Capítulo 9 – Os antigos habitantes de Alexandria servem-se da oportunidade do furor de Caio contra os judeus para lhes fazer todos os ultrajes, todas as insolências e todas as ações de crueldade imagináveis. Destróem a maior parte dos seus oratórios e lá colocam as estátuas do príncipe, embora jamais se tivesse feito algo de semelhante sob Augusto nem sob Tibério. Louvor e elogio de Augusto.

Quando o ódio desse imperador contra os judeus chegou ao conhecimento dos habitantes de Alexandria, que já há muitos anos também os odiavam, eles julgaram não poder encontrar uma ocasião mais favorável de fazê-los explodir. Assim, como se tivessem recebido ordem desse príncipe, ou como tendo sido atacados pelos judeus, o direito da guerra os expunha à sua cólera, assaltaram-lhes as casas, delas os expulsaram com suas famílias, saquearam-nas, levaram tudo o que havia de melhor, não de noite, como os ladrões, que temem o casti­go, mas em pleno dia, fazendo alarde, como se aquilo lhes pertencesse, ou o tivessem comprado e alguns mesmo, por uma detestável sociedade em ações, tão criminosos, dividiam entre si o roubo nas praças públicas na presença daque­les que eles tinham tão cruelmente despojado de seus bens e acrescentavam ainda a zombaria e as injúrias à violência que lhes tinham feito.

Mas, que é ter reduzido à indigência pessoas antes ricas, tê-las feito sair de suas casas e se exporem como vagabundos às inclemências do tempo, em com­paração com o que aconteceu em seguida? Aqueles homens furiosos expulsaram os judeus com suas esposas e filhos de todos os pontos da cidade para encurralá-los como animais em um lugar tão apertado, que eles não podiam nem sequer levar alguma coisa consigo, e todos pensavam que logo eles viessem a morrer de fome ou infeccionados pelo ar, cuja pureza é tão necessária para a vida, pior causa do calor interno, que é como acrescentar fogo ao fogo e não dar aos pulmões, em vez de um ar suave e temperado, que refresca, um ar aquecido por uma tão grande quantidade de pessoas apertadas umas contra as outras.

[DADOS REGISTRADOS]:

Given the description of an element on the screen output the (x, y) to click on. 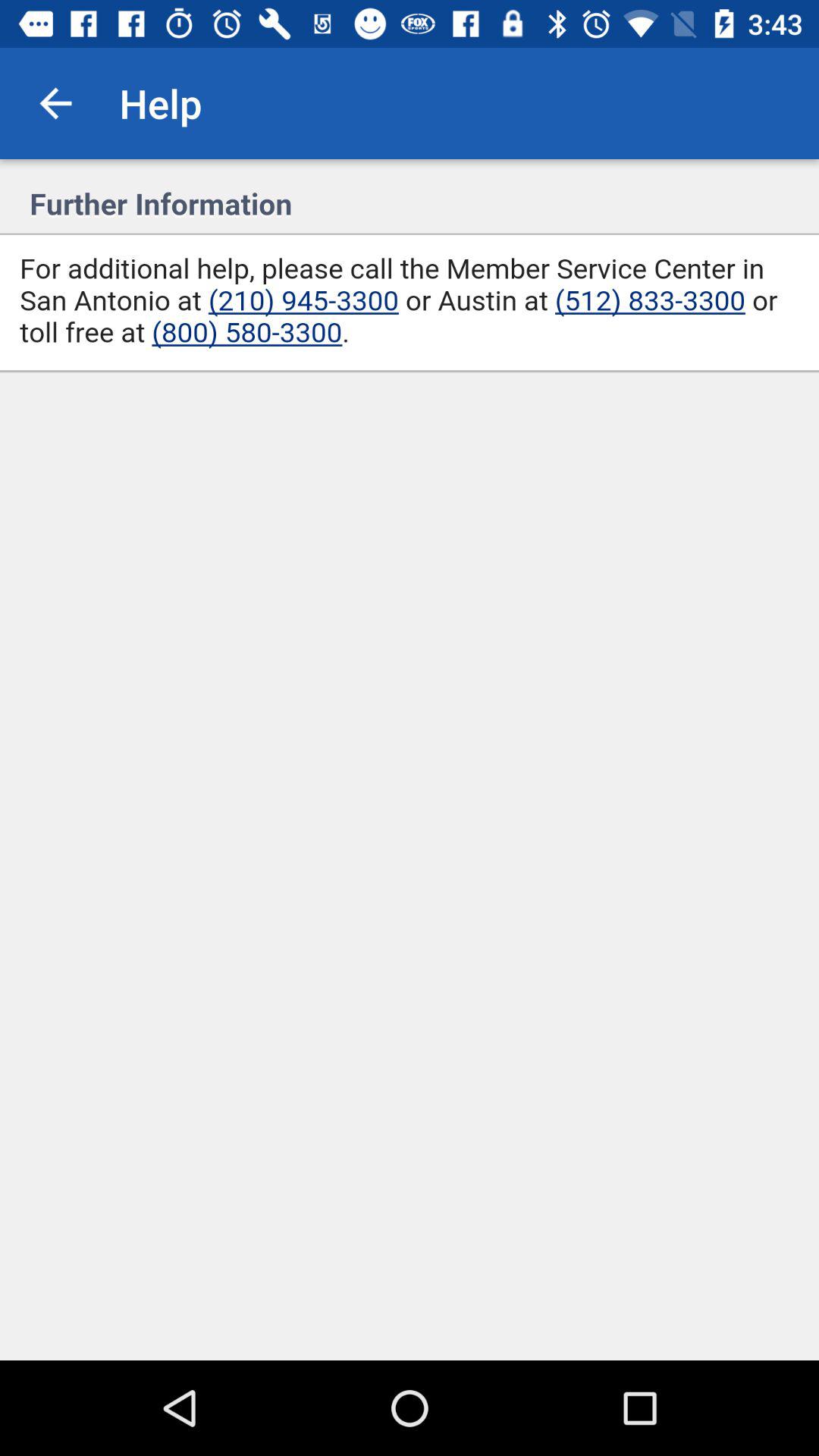
display page (409, 759)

[TAREFAS PROPOSTAS]:
a) Resuma o trecho em duas frases.
b) Substitua "animais" por "gado" e escreva de novo tudo no trecho desde "Mas, que é ter" até "contra as outras.".
Para responder, use somente o trecho e deixe de lado o material.

[RESPOSTAS POR TAREFA]:
a) Os habitantes de Alexandria, que havia muitos anos odiavam os judeus, aproveitaram o ódio do imperador contra eles para assaltar e saquear suas casas em pleno dia, expulsando-os com suas famílias e dividindo o roubo nas praças públicas. Em seguida, expulsaram os judeus, com esposas e filhos, de todos os pontos da cidade e os encurralaram num lugar tão apertado que todos pensavam que logo morreriam de fome ou pelo ar infeccionado.

b)
Mas, que é ter reduzido à indigência pessoas antes ricas, tê-las feito sair de suas casas e se exporem como vagabundos às inclemências do tempo, em com­paração com o que aconteceu em seguida? Aqueles homens furiosos expulsaram os judeus com suas esposas e filhos de todos os pontos da cidade para encurralá-los como gado em um lugar tão apertado, que eles não podiam nem sequer levar alguma coisa consigo, e todos pensavam que logo eles viessem a morrer de fome ou infeccionados pelo ar, cuja pureza é tão necessária para a vida, pior causa do calor interno, que é como acrescentar fogo ao fogo e não dar aos pulmões, em vez de um ar suave e temperado, que refresca, um ar aquecido por uma tão grande quantidade de pessoas apertadas umas contra as outras.